目標 1
以下の音楽家とコラールについての文章から、「2024年は年明けから心痛む」から「を調べたとき、なるほど…。と思いました。」までのすべてを一字一句違えずに書き写してもらえますか。
目標 2
以下の音楽家とコラールについての文章を、最後の一文の後から書き継いでもらえますか。

出典

2024年は年明けから心痛むニュースが続きました。まだまだ苦しんでいる方もたくさんいらっしゃいますし、世界で起こっている戦争や紛争もとどまることを知らないかのようです。そんな世の中で、音楽家って音を創り出すことで何ができるんだろう?とたくさんたくさん自問自答してきたのはきっと私だけではないと思います。音楽家は舞台上で華やかに見えますが、それは氷山の一角で、あくまでも自分(と作曲家)の音を求める行為や、音とどのように生きていくかが音楽家の生業です。自分が主役なのではなく、音が主役なのです。「自分」は音を通す媒体です。だからこそその媒体である「自分」のメンテナンスもとりわけ大事なのですが。いきなり、何が言いたいのかよくわからなくなってしまいましたが(苦笑)作曲にしろ、演奏にしろ、音を生み出すという行為、音に限らず、創作する行為にはとてつもなく大きなエネルギーが込められていると思います。

リリースしたCDのタイトル「目覚めよと呼ぶ声が聞こえ」は16世紀に作曲されたコラール(教会で歌われる讃美歌の事)で、様々な作曲家がその讃美歌を用いて作曲しています。一番有名なところではJ.S.バッハのカンタータですが(その故にバッハが作曲したコラールと思われていますがそうではありません)このCDについては、それそのものがこのコラールにインスパイアされたものといっても過言ではありません。一度聴いたら忘れられない、耳に残るメロディー。私はこのコラールが作曲された過程を調べたとき、なるほど…。と思いました。

データ抜粋
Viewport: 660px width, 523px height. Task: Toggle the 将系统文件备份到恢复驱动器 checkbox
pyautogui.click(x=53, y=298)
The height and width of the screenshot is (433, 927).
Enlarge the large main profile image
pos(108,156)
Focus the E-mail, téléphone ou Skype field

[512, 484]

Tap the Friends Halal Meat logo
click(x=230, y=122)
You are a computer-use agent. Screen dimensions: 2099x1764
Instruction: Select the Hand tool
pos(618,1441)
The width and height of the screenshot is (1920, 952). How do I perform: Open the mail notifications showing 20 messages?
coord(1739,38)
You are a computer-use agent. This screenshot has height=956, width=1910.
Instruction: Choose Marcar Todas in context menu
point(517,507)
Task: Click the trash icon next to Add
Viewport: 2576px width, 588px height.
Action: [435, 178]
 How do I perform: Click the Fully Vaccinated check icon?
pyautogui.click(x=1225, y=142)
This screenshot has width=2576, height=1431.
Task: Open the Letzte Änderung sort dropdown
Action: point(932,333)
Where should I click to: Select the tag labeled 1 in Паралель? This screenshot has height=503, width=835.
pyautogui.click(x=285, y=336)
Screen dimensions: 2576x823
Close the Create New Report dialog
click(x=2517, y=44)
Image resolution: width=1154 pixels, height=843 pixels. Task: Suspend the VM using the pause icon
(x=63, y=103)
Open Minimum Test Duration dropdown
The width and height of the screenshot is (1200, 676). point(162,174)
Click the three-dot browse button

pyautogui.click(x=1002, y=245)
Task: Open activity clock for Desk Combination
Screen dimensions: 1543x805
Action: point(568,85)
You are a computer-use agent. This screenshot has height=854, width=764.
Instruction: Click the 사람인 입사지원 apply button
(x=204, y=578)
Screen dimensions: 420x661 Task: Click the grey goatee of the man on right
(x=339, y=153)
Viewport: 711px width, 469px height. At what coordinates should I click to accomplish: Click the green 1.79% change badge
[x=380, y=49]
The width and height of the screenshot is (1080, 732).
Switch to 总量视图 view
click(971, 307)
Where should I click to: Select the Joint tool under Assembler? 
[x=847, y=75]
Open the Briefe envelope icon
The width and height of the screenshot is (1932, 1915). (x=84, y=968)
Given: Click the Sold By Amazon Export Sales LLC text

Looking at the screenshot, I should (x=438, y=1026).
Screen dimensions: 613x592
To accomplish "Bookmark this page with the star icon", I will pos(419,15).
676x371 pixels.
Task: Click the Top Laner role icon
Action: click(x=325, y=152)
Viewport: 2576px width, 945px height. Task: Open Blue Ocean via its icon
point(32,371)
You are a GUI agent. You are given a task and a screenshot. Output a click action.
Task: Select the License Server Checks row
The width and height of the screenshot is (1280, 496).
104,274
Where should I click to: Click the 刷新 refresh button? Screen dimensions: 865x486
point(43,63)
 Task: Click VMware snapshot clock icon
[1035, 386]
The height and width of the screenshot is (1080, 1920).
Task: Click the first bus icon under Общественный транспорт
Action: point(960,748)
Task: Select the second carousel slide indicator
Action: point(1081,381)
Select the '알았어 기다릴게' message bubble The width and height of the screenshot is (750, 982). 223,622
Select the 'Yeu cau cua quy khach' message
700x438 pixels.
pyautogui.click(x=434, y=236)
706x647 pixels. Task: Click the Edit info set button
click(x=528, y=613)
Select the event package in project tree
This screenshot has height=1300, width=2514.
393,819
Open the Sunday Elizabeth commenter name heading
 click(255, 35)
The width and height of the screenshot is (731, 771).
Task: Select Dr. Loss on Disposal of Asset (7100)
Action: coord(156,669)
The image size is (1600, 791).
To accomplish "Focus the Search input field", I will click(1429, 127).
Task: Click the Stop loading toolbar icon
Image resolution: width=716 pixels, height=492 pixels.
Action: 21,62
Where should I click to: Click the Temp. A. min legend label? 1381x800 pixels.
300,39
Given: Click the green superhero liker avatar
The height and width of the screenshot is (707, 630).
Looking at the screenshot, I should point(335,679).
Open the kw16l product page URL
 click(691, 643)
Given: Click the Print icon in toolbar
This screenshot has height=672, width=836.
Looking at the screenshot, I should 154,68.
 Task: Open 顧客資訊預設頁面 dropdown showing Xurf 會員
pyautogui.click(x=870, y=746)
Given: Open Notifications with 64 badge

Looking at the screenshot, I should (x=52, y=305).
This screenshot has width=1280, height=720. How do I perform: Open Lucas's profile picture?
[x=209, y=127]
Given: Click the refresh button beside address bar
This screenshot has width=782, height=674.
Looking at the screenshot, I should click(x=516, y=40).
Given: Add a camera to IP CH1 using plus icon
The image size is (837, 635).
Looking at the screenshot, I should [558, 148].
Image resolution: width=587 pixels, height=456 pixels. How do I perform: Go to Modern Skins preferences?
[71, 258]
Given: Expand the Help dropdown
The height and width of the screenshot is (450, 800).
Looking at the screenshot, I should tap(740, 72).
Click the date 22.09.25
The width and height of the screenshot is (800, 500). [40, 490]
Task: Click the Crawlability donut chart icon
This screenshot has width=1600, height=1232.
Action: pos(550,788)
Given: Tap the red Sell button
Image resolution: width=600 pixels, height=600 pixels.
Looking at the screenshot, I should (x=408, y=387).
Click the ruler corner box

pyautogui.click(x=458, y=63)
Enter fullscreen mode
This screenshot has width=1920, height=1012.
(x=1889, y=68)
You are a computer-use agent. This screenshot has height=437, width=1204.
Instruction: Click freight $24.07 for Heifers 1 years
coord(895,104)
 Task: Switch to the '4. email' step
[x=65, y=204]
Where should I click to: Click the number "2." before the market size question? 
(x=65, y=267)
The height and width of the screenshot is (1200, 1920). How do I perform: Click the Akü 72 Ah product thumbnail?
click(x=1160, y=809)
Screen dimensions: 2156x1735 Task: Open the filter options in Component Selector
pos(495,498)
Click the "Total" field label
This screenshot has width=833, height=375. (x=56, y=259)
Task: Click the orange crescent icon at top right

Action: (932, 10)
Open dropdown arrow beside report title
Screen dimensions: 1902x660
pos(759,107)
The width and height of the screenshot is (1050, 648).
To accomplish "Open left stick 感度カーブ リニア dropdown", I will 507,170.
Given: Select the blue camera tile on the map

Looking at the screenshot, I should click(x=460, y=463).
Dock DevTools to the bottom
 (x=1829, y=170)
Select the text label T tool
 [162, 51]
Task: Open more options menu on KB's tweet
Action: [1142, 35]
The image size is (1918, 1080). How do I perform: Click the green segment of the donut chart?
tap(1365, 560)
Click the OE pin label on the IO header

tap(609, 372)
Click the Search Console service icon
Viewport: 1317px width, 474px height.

課題の解答 1
2024年は年明けから心痛むニュースが続きました。まだまだ苦しんでいる方もたくさんいらっしゃいますし、世界で起こっている戦争や紛争もとどまることを知らないかのようです。そんな世の中で、音楽家って音を創り出すことで何ができるんだろう?とたくさんたくさん自問自答してきたのはきっと私だけではないと思います。音楽家は舞台上で華やかに見えますが、それは氷山の一角で、あくまでも自分(と作曲家)の音を求める行為や、音とどのように生きていくかが音楽家の生業です。自分が主役なのではなく、音が主役なのです。「自分」は音を通す媒体です。だからこそその媒体である「自分」のメンテナンスもとりわけ大事なのですが。いきなり、何が言いたいのかよくわからなくなってしまいましたが(苦笑)作曲にしろ、演奏にしろ、音を生み出すという行為、音に限らず、創作する行為にはとてつもなく大きなエネルギーが込められていると思います。

リリースしたCDのタイトル「目覚めよと呼ぶ声が聞こえ」は16世紀に作曲されたコラール(教会で歌われる讃美歌の事)で、様々な作曲家がその讃美歌を用いて作曲しています。一番有名なところではJ.S.バッハのカンタータですが(その故にバッハが作曲したコラールと思われていますがそうではありません)このCDについては、それそのものがこのコラールにインスパイアされたものといっても過言ではありません。一度聴いたら忘れられない、耳に残るメロディー。私はこのコラールが作曲された過程を調べたとき、なるほど…。と思いました。

課題の解答 2
このコラールの起源は16世紀で、ドイツの牧師、フィリップ・ニコライが、彼の住む町を恐ろしい黒死病が襲った時にその悲しみと混乱の中で書いたものです。彼は自分の大事にしていた弟子までもを失い大変な喪失感にくれていたと言います。彼はこのコラールを含む讃美歌集を「永遠の命の喜びを映す鏡」と名付け、序文にこう書いています。「来る日も来る日も自分の瞑想を音にし、自分自身を取り戻し、神に感謝し、それは素晴らしく、心は慰められ、気は満ち、心から充足していることに気づいた」。

大変な状況に溺れることなく、溺れながらでも、音に向き合い自分を取り戻したがゆえの強さ。それは、音楽に限らず、人生の中で大なり小なり皆が行っていることだと思います。困難な状況で建設的に物事を捉えて進めていくという事。みんな一人ひとりに、きっといろいろな事を乗り越えてきた歴史がある/あった/はずなのだから。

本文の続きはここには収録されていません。